Fire radio was swamped with calls about odors resembling natural gas, or the additive mercaptan, a non-hazardous substance.

It was initially believed that the release of mercaptan while equipment was being cleaned at the refinery caused the odor. The fire department says a PES refinery fence monitor detected an unknown sulfur gas leaving the property around 8 a.m. Fire officials are still working to determine the cause.

“So far, the fire department hasn’t located any source of these odors, or any hazardous conditions,” Philadelphia Fire Commissioner Adam Thiel said. “Despite some initial reports that perhaps some cleaning work they were doing on a tank down there was the source of the odors, we actually went in and checked that vessel – our Hazmat Task Force did – and did not find that to be the source of the odors.”

 

Thiel added that the calls to evacuate buildings was the right one.

“You smell something that smells like gas, call 911, that’s what we’re here for,” Thiel said.

There are still some aftershocks from this smell as parts of the Central Library are closed because of the odor. There were no illnesses or medical transports as a result of this mystery smell.

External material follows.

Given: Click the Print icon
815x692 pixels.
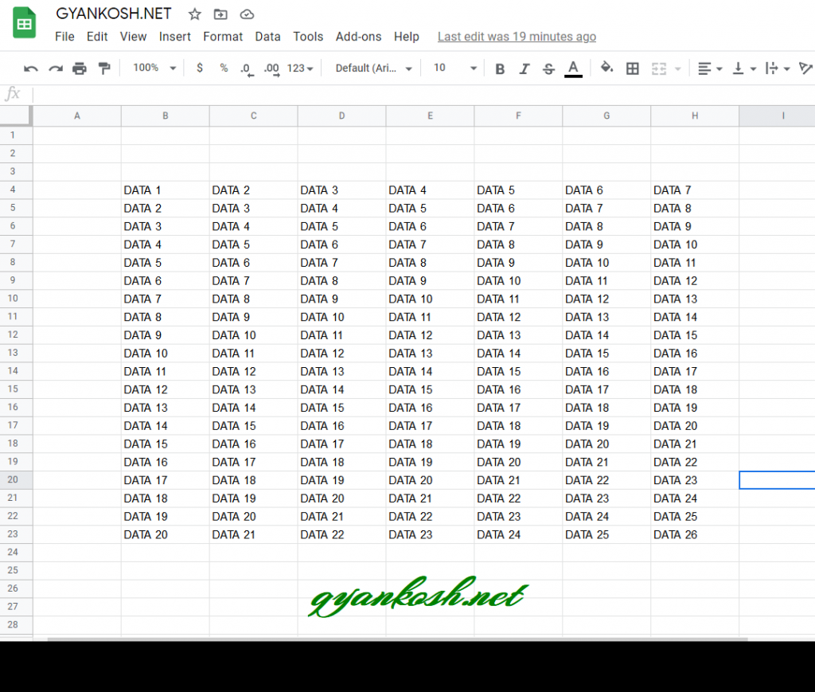Looking at the screenshot, I should click(79, 68).
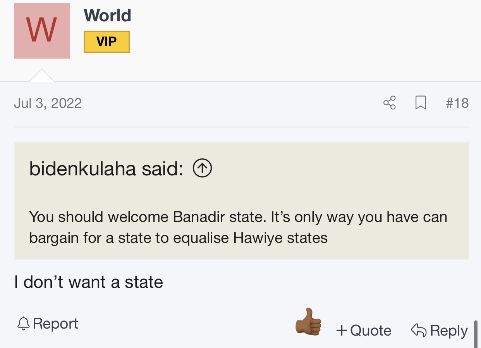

The refinery permanently shut down after a massive explosion and fire in June 2019. Investigators say the elbow valve ruptured, releasing flammable fluid containing hydrofluoric acid, an extremely dangerous industrial chemical. PES said the fire made it impossible for them to continue operations, forcing them to layoff more than 1,000 workers.

The 150-year-old site was the largest oil refinery on the East Coast and had been processing 335,000 barrels of crude oil daily into gasoline, jet fuel, propane, home heating oil and other products.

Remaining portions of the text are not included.